Uxoricidio e suicidio ad Agropoli. Vincenzo Carnicelli, 63 anni, a seguito di un litigio tra le mura domestiche, ha colpito ripetutamente con arma da taglio la moglie Annalisa Rizzo, di vent’anni più giovane di lui, cagionandone la morte e togliendosi poi la vita.
L’omicidio/suicidio si è svolto mentre la figlia, quasi quattordicenne, dormiva. Pare che più di un’arma da taglio insanguinata sia stata ritrovata dai Carabinieri della Compagnia di Agropoli sul luogo del delitto, facendo ritenere che l’uomo abbia utilizzato più di un’arma oppure che tra la coppia vi sia stata una colluttazione prima che il Carnicelli infligesse i colpi mortali. Successivamente nell’abitazione teatro della tragedia si sono recati anche i RIS per i rilievi scientifici.
L’uomo fino a qualche tempo fa esercitava l’attività di pizzaiolo in Germania mentre la donna era impiegata in banca. La coppia aveva di recente deciso di separarsi in maniera formalmente consensuale, ma l’esperienza relativa a tragedie simili lascia ritenere che nella realtà l’uomo non accettasse l’interruzione del rapporto coniugale. Sul punto poi le indagini faranno definitiva chiarezza. Quello che appare certo è che le discussioni nella coppia nascessero dall’eccessiva gelosia di lui.
I familiari della donna, non ricevendo risposte al telefono da lei, sono entrati nell’appartamento facendo la macabra scoperta. Sono stati appunto tali familiari che hanno avuto il delicato compito di informare la ragazzina della tragedia che si era consumata, in quanto quest’ultima non era stata svegliata dalle urla che inevitabilmente ha generato l’evento delittuoso, consumatosi nella camera da letto dei coniugi.
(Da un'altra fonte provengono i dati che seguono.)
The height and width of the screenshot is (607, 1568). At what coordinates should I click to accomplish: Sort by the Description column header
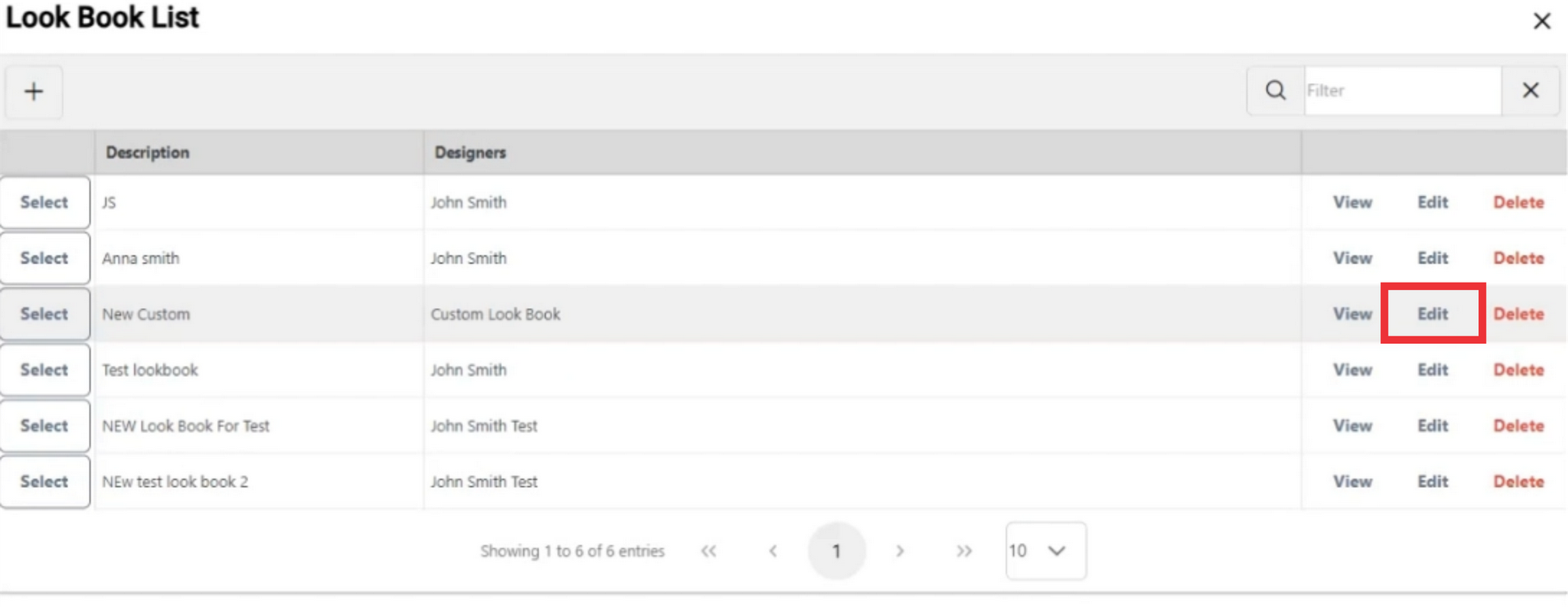coord(147,153)
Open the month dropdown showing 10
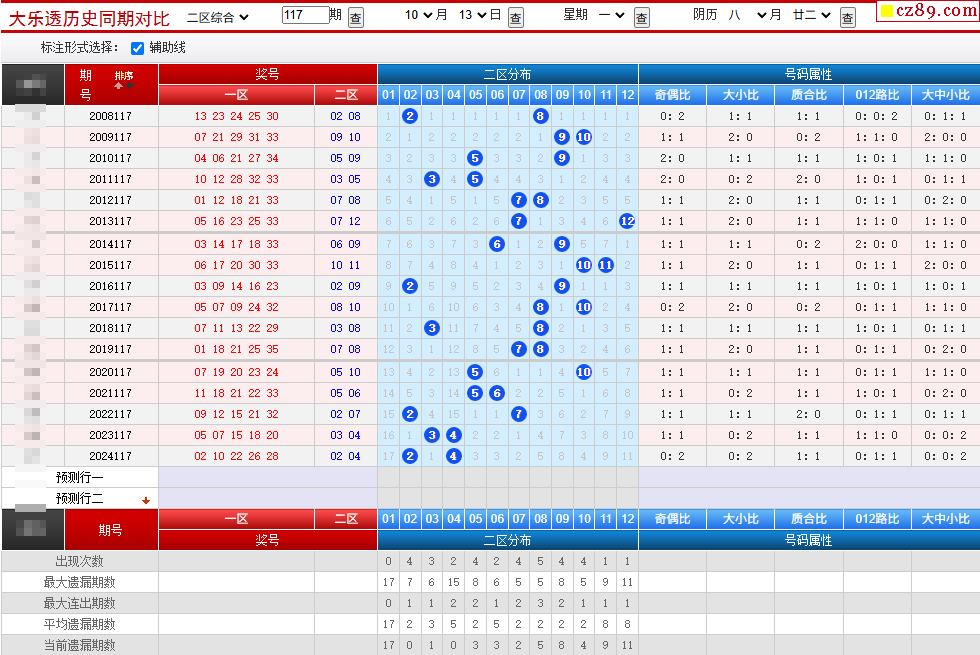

L’ennesimo femminicidio porta inevitabilmente alla considerazione sul fatto che molti uomini non accettino la libertà della donna di prendere la decisione di chiudere un rapporto sentimentale. Tale incapacità da un lato può essere legata ad un’idea patriarcale del rapporto di coppia, dall’altro alla minor capacità di alcuni uomini rispetto alle donne di iniziare una nuova fase della vita differente rispetto a quella svolta precedentemente, spesso per anni.
Un cenno poi merita l’assenza da parte dello Stato di norme e di strutture organizzative che accompagnino una coppia nel difficile percorso della separazione, in considerazione del fatto che i tempi della giustizia non consentono di mettere al sicuro e proteggere i membri della coppia proprio in quella fase più delicata che è l’inizio del processo di separazione – processo inteso non in senso giuridico – che necessiterebbe di un supporto psicologico ma anche materiale, come garantire immediatamente un alloggio o una struttura di accoglienza onde evitare la convivenza proprio nel momento iniziale della crisi, nel quale uno dei coniugi subisce la decisione dell’altro ed il rancore diventa più difficilmente controllabile.
Tali strutture aiuterebbero ad evitare che si verifichino tragedie come quella che stiamo raccontando, perché sotto un profilo psicologico chi subisce l’intenzione separativa dell’altro non ha la capacità , nell’immediato, di organizzare un cambiamento di dimora, con tutte gli aspetti che questo comporta (trasloco, decisioni sui beni mobili da portare via ecc..). Invece la possibilità di alloggiare momentaneamente altrove consentirebbe in un secondo momento di organizzare, con animo più distaccato, tutte quelle attività propedeutiche ad un cambiamento di dimora.
Purtroppo spesso intervengono anche timori legati alle conseguenze giuridiche dell’allontanamento dalla casa familiare. Molte donne, pur in presenza di un compagno violento o che manifesta il rischio di diventare violento, evitano di lasciare anche solo provvisoriamente l’abitazione familiare per il timore di non poterci rientrare più a causa di provvedimenti giudiziari che lascino la casa familiare all’uomo. In realtà non correrebbero questo rischio.
Innanzitutto un allontanamento temporaneo non determina una responsabilità del coniuge o del membro della coppia. In secondo luogo se l’allontanamento non è immotivato nemmeno è ravvisabile una responsabilità del membro della coppia che lascia l’abitazione.
Dunque, con preesistenti comportamenti violenti o anche soltanto lesivi della dignità del coniuge/compagno, dimostrabili anche con prove testimoniali, alla donna che si allontana dalla dimora familiare non verrà negato il diritto a tornarci con conseguente obbligo dell’uomo a lasciare detta dimora, soprattutto se in presenza di figli minori o non autosufficienti economicamente.